At first glance, eSight’s headsets look a lot like any other VR or AR gear out there. But while most virtual reality systems are built to make digital worlds more realistic, the eSight aims to do just the opposite, using augmented reality headsets and digital technology to help bring the real world to individuals who are legally blind.
The latest version, the eSight 3, is a lighter and cheaper version than the company’s previous models, but they all work on the same principles. Using a high-speed HD camera and two OLED displays, video is processed algorithmically to enhance contrast and quality, which allows users with vision issues to better see the world around them.

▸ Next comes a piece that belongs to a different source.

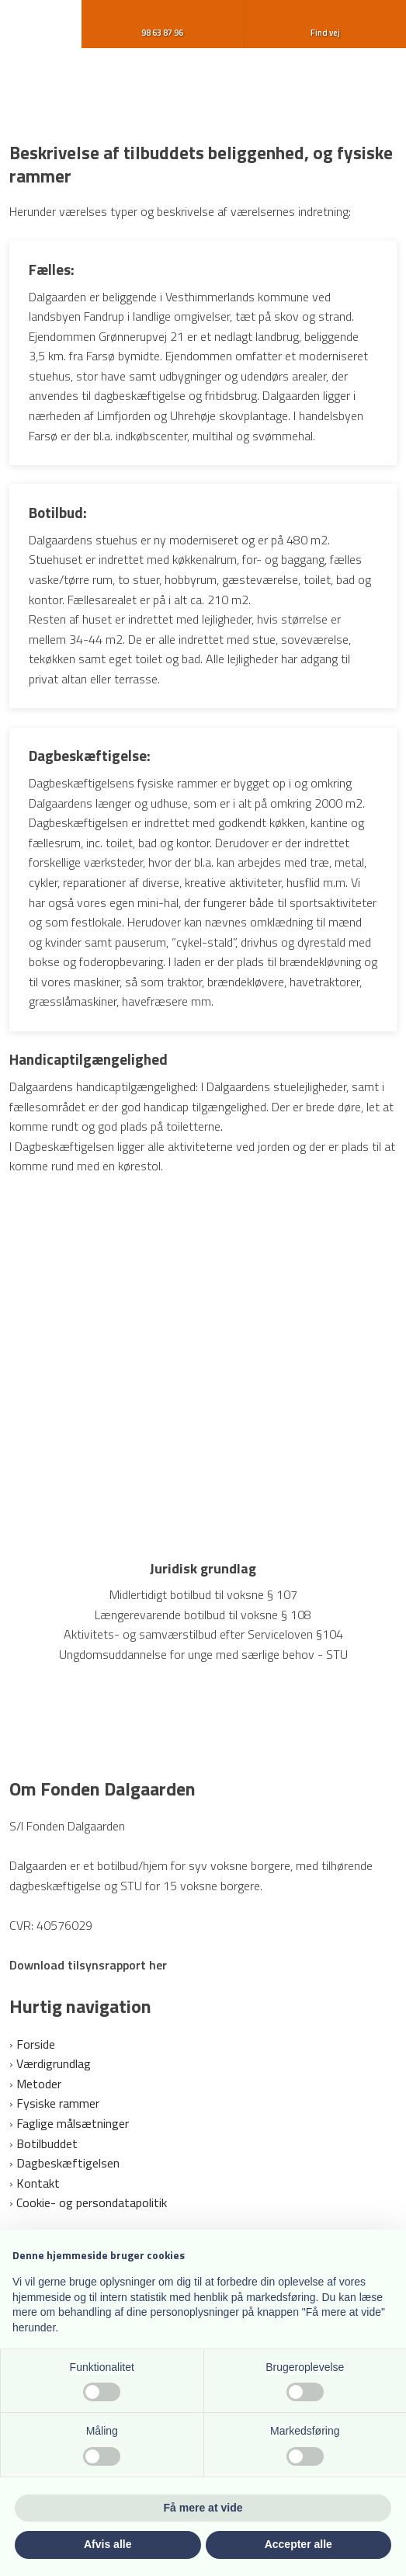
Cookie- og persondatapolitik (91, 2202)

It’s a fully portable device, with roughly six hours of battery life that’s controlled using an attached remote.
There are also some technical challenges that eSight had to consider when designing a device that’s designed to help replicate human vision. Low-latency is key, to ensure that the viewer is seeing the world in as close to real time as possible, as is maximizing peripheral vision so that users don’t get nauseous or lose balance. The eSight is also designed to automatically focus, allowing users to transition between nearsighted objects to long distance at ease, as well as offering the ability to manually zoom in on items.
According to The Wall Street Journal, the company is taking advantages of recent improvements in technology from VR headsets and smartphones that have trickled down to improve the latest version of the eSight. So far, the company has sold roughly a thousand units, but at $10,000 apiece, they’re not cheap (and most insurances apparently don’t cover the product), although eSight’s chief executive Brian Mech notes to the WSJ that getting devices to users is “a battle we are starting to wage.”
The eSight obviously isn’t a device for everyone. But it’s nice to see that with all of today’s rapid technological advances that there are companies working to take leaps forward to help improve the lives of others.